Thank you for the question, David. Ill let Jim Teague answer that question, whos in control of our marketing facilities. Jim?
Could you repeat that question?
Could you repeat the question one more time?
Yeah. The NGL marketing area portion of processing hurt you in the fractionation area there, and so Im wondering what the current you identified that in your write up. Im wondering what the current dynamics are in that marketing business and, you know with, that volatility, Im wondering how you could reduce the volatility in the future?
One of the things weve seen with the light propane season this year is that it affected us in terms of our wholesale propane marketing. Thats kicked in rather heavily as we got into December, so we should see improved results of that going forward into the first quarter.
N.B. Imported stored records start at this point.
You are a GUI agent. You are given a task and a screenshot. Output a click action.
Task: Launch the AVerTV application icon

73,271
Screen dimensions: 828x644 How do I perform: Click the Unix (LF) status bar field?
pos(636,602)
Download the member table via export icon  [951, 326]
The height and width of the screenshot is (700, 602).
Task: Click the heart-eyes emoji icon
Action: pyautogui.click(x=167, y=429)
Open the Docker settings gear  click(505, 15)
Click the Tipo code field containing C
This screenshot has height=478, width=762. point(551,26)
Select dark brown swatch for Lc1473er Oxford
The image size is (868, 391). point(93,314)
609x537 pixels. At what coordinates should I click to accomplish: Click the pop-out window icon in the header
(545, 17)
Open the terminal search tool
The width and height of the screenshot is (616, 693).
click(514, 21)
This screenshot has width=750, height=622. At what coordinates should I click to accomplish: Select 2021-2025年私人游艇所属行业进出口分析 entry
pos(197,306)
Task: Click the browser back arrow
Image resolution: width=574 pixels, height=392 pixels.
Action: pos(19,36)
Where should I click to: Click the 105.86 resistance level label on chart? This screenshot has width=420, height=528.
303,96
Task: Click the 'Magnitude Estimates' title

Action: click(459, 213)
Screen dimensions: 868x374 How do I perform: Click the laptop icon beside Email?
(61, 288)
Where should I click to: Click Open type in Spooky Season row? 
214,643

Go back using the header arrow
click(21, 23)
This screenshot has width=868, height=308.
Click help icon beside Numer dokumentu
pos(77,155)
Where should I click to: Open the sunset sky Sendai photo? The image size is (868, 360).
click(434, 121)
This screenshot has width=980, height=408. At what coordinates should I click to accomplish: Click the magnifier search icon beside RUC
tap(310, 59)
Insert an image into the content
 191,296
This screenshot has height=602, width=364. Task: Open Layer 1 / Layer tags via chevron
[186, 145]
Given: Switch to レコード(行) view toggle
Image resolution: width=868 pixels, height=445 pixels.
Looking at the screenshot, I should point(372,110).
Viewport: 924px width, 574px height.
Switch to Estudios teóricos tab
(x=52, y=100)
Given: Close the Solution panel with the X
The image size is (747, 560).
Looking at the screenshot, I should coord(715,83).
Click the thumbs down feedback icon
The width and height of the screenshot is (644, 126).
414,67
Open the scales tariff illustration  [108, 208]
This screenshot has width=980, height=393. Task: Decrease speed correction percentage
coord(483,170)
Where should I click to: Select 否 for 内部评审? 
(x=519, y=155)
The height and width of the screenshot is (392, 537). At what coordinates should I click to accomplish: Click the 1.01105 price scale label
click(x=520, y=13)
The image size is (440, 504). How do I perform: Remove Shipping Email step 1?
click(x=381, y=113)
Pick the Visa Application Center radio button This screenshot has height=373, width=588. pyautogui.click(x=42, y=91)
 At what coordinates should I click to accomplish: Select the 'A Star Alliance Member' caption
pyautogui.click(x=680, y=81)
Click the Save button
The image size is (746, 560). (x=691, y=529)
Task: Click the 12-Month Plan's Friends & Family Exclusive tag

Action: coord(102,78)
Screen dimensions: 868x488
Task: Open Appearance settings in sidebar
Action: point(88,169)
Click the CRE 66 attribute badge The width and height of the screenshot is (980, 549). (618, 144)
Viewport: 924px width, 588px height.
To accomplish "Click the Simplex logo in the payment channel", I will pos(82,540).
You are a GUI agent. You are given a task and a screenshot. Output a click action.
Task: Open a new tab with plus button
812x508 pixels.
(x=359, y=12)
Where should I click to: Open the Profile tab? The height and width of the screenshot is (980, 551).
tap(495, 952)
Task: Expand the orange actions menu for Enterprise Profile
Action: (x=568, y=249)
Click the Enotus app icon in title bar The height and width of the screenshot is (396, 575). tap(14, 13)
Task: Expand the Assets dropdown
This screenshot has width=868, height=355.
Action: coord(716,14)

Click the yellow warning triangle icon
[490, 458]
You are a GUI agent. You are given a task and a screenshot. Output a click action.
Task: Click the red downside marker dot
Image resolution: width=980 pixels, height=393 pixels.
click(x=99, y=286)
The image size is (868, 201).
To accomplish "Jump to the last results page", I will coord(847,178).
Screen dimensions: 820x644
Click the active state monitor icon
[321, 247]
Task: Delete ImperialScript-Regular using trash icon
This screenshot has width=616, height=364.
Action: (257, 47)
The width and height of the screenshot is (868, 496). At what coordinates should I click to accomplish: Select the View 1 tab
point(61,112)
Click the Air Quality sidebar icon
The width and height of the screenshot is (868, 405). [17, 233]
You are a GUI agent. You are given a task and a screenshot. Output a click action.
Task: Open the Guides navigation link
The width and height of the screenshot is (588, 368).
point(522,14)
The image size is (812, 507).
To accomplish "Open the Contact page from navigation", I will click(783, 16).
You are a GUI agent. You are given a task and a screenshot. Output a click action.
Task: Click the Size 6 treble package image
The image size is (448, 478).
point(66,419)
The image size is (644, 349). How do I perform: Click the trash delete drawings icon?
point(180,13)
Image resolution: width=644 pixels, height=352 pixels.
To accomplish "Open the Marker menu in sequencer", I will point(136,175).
Thats one of the primary areas. In terms of decreasing the volatility, were becoming much more focused in our asset people working together with our marketing people. Remember, that our primary function of our whole marketing operation is to pull products through our asset base in our pipelines, our fractionators, our processing plants. We brought in a new leader of that whole marketing area. Our whole focus is has evolved to being a support activity that pulls products through our asset base. They do this by buying product thats at the tailgate of the processing plant, selling it at the tailgate of the fractionator, booking the delta, and the like.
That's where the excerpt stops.